When did MS enter your life?
In April 1995, I went to my local optometrist as I had blurred vision and extremely painful eye movement. This was quite a morning as she asked me a little bit of my medical history. I told her what I thought were totally irrelevant things (glandular fever when I was 20, cardiomyopothy aged 21, bouts of altered sensation, pain, and pins and needles from age 26 onwards, episodes of fatigue that none of the doctors could explain except to suggest I was working too hard - does all this sound familiar?!).
Seven years on the medical merry-go-round finished that day when she said, 'hold on to your hat, I feel that you may have multiple sclerosis'.
Within two weeks, I'd lost the sight in one eye, seen opthamologists and neurologists and had an MRI.
What do you now know about MS that you wish you'd known when you were diagnosed?
I will have to admit that until that day I knew absolutely nothing about MS. I thought I had a brain tumor or something like that. Diagnosis was actually a relief, as so many questions were answered and I could hop off the merry-go-round.
Lowest point in your life with MS
There are many lows and many highs with MS.
Sadly, the lows are very low.
Highest point in your life with MS
On this emotional roller coaster the highs are exhilarating. There are many highs, the greatest being the wonderful people I have met on the MS scene.

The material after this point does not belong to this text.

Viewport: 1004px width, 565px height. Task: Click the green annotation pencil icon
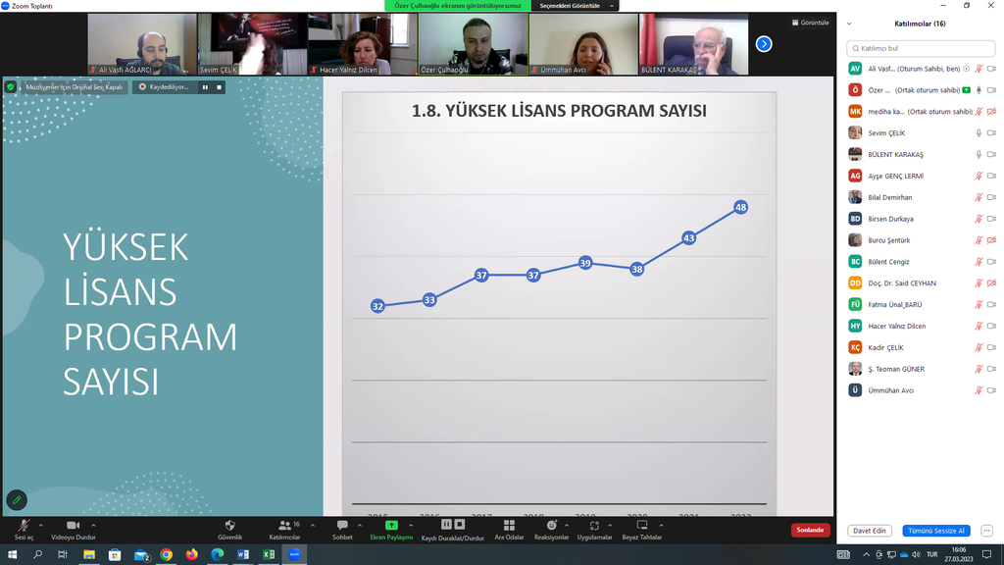coord(16,500)
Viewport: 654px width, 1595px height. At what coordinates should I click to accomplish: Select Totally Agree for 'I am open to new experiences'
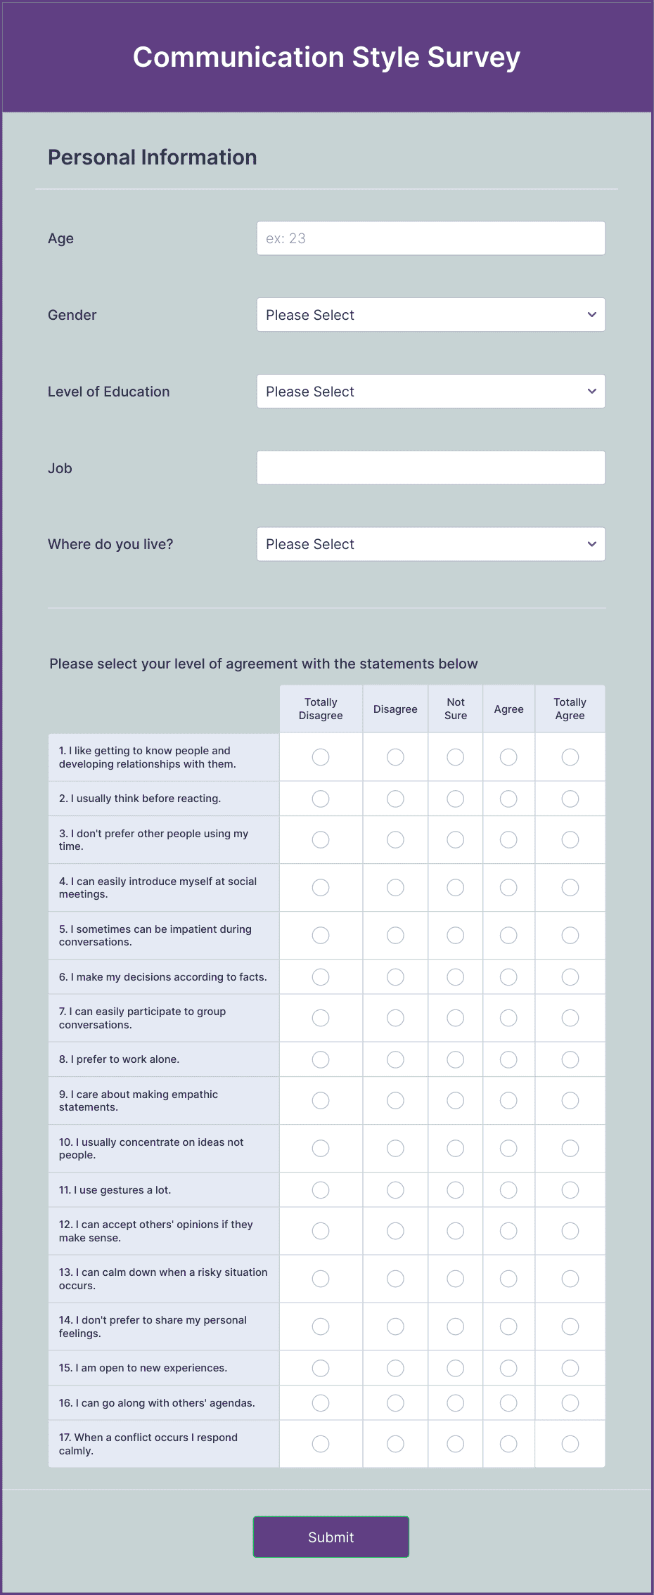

The Internet has opened up to me great corridors of people who share MS. Jooly's Joint has brought me to tears of laughter as well as empathy, and the bash in Vegas in 1999 was the high of highs.
What do people with MS need to help them enjoy fulfilling lives?
One word: friends. Friends who understand as only true friends can.
When and how did you discover Jooly's Joint?
When I was diagnosed I didn't have access to the Net, but since getting online my thirst for information is never satisfied.
I found Joolys Joint in 1996 when looking for a chat site, but time differences made it difficult for me to join in. I rediscovered the site in 1997 when the support board started up and information really started to flow. The chat room was alive with people I still call dear friends.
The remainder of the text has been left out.